### [INSTRUCTIONS FOR THE TASK]
The records below need retyping in full; give them again exactly.

WORKING DATA Start Marker

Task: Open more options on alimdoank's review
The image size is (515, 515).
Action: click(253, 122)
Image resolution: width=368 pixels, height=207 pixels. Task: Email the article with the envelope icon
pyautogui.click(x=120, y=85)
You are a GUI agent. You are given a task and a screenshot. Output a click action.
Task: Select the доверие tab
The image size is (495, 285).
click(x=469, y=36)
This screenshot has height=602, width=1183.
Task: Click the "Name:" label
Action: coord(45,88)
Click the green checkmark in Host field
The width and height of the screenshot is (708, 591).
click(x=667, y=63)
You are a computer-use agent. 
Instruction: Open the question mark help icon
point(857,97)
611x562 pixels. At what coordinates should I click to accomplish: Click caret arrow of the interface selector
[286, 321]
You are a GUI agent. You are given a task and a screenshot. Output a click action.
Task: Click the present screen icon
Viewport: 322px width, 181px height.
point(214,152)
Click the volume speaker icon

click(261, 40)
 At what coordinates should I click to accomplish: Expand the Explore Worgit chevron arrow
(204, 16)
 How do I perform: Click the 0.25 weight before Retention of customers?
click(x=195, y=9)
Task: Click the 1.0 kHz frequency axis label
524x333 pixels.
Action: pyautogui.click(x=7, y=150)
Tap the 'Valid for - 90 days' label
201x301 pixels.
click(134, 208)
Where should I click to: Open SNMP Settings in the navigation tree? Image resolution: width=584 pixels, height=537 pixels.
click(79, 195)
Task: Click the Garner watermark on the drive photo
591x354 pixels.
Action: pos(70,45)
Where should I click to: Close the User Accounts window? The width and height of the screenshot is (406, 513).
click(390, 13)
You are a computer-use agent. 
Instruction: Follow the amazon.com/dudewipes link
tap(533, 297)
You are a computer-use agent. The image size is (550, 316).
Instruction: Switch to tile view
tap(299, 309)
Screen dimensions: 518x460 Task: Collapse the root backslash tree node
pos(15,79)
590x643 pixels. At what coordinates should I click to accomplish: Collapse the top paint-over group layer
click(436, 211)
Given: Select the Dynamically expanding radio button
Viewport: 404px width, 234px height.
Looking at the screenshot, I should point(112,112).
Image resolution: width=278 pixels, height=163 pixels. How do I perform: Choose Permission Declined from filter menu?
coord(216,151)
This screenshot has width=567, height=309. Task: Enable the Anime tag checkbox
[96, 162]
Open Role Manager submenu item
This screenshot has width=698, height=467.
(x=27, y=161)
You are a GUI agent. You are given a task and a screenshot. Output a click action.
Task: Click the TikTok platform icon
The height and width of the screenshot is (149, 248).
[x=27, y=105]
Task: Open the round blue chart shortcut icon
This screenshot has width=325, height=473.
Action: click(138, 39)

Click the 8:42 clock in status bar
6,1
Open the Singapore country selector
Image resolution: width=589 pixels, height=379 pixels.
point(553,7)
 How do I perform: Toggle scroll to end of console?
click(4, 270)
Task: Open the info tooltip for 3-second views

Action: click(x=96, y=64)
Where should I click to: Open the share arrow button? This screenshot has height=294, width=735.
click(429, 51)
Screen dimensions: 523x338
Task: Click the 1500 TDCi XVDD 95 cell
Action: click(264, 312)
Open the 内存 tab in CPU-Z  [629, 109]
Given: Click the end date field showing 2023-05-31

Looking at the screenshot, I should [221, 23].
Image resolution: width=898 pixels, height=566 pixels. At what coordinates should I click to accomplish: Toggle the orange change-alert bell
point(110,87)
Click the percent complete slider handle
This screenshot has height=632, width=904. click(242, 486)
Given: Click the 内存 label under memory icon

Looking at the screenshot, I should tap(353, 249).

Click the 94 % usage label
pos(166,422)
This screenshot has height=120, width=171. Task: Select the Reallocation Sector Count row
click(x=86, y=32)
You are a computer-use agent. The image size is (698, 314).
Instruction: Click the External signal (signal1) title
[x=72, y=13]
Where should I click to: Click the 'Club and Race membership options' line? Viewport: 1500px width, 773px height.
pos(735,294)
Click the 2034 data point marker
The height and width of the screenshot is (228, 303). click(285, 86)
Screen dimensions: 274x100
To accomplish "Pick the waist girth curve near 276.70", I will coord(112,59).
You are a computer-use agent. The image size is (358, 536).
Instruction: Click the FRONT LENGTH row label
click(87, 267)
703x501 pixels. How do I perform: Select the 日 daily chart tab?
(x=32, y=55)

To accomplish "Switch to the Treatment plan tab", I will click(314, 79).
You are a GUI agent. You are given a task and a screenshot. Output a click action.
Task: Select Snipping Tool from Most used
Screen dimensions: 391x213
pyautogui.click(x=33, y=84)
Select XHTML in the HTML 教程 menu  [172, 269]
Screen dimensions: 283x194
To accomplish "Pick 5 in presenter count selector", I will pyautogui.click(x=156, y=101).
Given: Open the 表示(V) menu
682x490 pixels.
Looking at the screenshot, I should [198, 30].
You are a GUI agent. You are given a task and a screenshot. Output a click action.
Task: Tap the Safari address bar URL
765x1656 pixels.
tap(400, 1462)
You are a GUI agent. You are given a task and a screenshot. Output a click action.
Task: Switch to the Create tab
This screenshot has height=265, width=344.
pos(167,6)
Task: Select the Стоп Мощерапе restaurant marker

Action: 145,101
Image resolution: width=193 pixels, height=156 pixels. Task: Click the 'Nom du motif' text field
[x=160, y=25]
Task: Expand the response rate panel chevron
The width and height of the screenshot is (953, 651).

WORKING DATA End Marker

### [TASK OUTPUT]
Task: Open more options on alimdoank's review
The image size is (515, 515).
Action: click(253, 122)
Image resolution: width=368 pixels, height=207 pixels. Task: Email the article with the envelope icon
pyautogui.click(x=120, y=85)
You are a GUI agent. You are given a task and a screenshot. Output a click action.
Task: Select the доверие tab
The image size is (495, 285).
click(x=469, y=36)
This screenshot has height=602, width=1183.
Task: Click the "Name:" label
Action: coord(45,88)
Click the green checkmark in Host field
The width and height of the screenshot is (708, 591).
click(x=667, y=63)
You are a computer-use agent. 
Instruction: Open the question mark help icon
point(857,97)
611x562 pixels. At what coordinates should I click to accomplish: Click caret arrow of the interface selector
[286, 321]
You are a GUI agent. You are given a task and a screenshot. Output a click action.
Task: Click the present screen icon
Viewport: 322px width, 181px height.
point(214,152)
Click the volume speaker icon

click(261, 40)
 At what coordinates should I click to accomplish: Expand the Explore Worgit chevron arrow
(204, 16)
 How do I perform: Click the 0.25 weight before Retention of customers?
click(x=195, y=9)
Task: Click the 1.0 kHz frequency axis label
524x333 pixels.
Action: pyautogui.click(x=7, y=150)
Tap the 'Valid for - 90 days' label
201x301 pixels.
click(134, 208)
Where should I click to: Open SNMP Settings in the navigation tree? Image resolution: width=584 pixels, height=537 pixels.
click(79, 195)
Task: Click the Garner watermark on the drive photo
591x354 pixels.
Action: pos(70,45)
Where should I click to: Close the User Accounts window? The width and height of the screenshot is (406, 513).
click(390, 13)
You are a computer-use agent. 
Instruction: Follow the amazon.com/dudewipes link
tap(533, 297)
You are a computer-use agent. The image size is (550, 316).
Instruction: Switch to tile view
tap(299, 309)
Screen dimensions: 518x460 Task: Collapse the root backslash tree node
pos(15,79)
590x643 pixels. At what coordinates should I click to accomplish: Collapse the top paint-over group layer
click(436, 211)
Given: Select the Dynamically expanding radio button
Viewport: 404px width, 234px height.
Looking at the screenshot, I should point(112,112).
Image resolution: width=278 pixels, height=163 pixels. How do I perform: Choose Permission Declined from filter menu?
coord(216,151)
This screenshot has width=567, height=309. Task: Enable the Anime tag checkbox
[96, 162]
Open Role Manager submenu item
This screenshot has width=698, height=467.
(x=27, y=161)
You are a GUI agent. You are given a task and a screenshot. Output a click action.
Task: Click the TikTok platform icon
The height and width of the screenshot is (149, 248).
[x=27, y=105]
Task: Open the round blue chart shortcut icon
This screenshot has width=325, height=473.
Action: click(138, 39)

Click the 8:42 clock in status bar
6,1
Open the Singapore country selector
Image resolution: width=589 pixels, height=379 pixels.
point(553,7)
 How do I perform: Toggle scroll to end of console?
click(4, 270)
Task: Open the info tooltip for 3-second views

Action: click(x=96, y=64)
Where should I click to: Open the share arrow button? This screenshot has height=294, width=735.
click(429, 51)
Screen dimensions: 523x338
Task: Click the 1500 TDCi XVDD 95 cell
Action: click(264, 312)
Open the 内存 tab in CPU-Z  [629, 109]
Given: Click the end date field showing 2023-05-31

Looking at the screenshot, I should [221, 23].
Image resolution: width=898 pixels, height=566 pixels. At what coordinates should I click to accomplish: Toggle the orange change-alert bell
point(110,87)
Click the percent complete slider handle
This screenshot has height=632, width=904. click(242, 486)
Given: Click the 内存 label under memory icon

Looking at the screenshot, I should tap(353, 249).

Click the 94 % usage label
pos(166,422)
This screenshot has height=120, width=171. Task: Select the Reallocation Sector Count row
click(x=86, y=32)
You are a computer-use agent. The image size is (698, 314).
Instruction: Click the External signal (signal1) title
[x=72, y=13]
Where should I click to: Click the 'Club and Race membership options' line? Viewport: 1500px width, 773px height.
pos(735,294)
Click the 2034 data point marker
The height and width of the screenshot is (228, 303). click(285, 86)
Screen dimensions: 274x100
To accomplish "Pick the waist girth curve near 276.70", I will coord(112,59).
You are a computer-use agent. The image size is (358, 536).
Instruction: Click the FRONT LENGTH row label
click(87, 267)
703x501 pixels. How do I perform: Select the 日 daily chart tab?
(x=32, y=55)

To accomplish "Switch to the Treatment plan tab", I will click(314, 79).
You are a GUI agent. You are given a task and a screenshot. Output a click action.
Task: Select Snipping Tool from Most used
Screen dimensions: 391x213
pyautogui.click(x=33, y=84)
Select XHTML in the HTML 教程 menu  [172, 269]
Screen dimensions: 283x194
To accomplish "Pick 5 in presenter count selector", I will pyautogui.click(x=156, y=101).
Given: Open the 表示(V) menu
682x490 pixels.
Looking at the screenshot, I should [198, 30].
You are a GUI agent. You are given a task and a screenshot. Output a click action.
Task: Tap the Safari address bar URL
765x1656 pixels.
tap(400, 1462)
You are a GUI agent. You are given a task and a screenshot. Output a click action.
Task: Switch to the Create tab
This screenshot has height=265, width=344.
pos(167,6)
Task: Select the Стоп Мощерапе restaurant marker

Action: 145,101
Image resolution: width=193 pixels, height=156 pixels. Task: Click the 'Nom du motif' text field
[x=160, y=25]
Task: Expand the response rate panel chevron
The width and height of the screenshot is (953, 651).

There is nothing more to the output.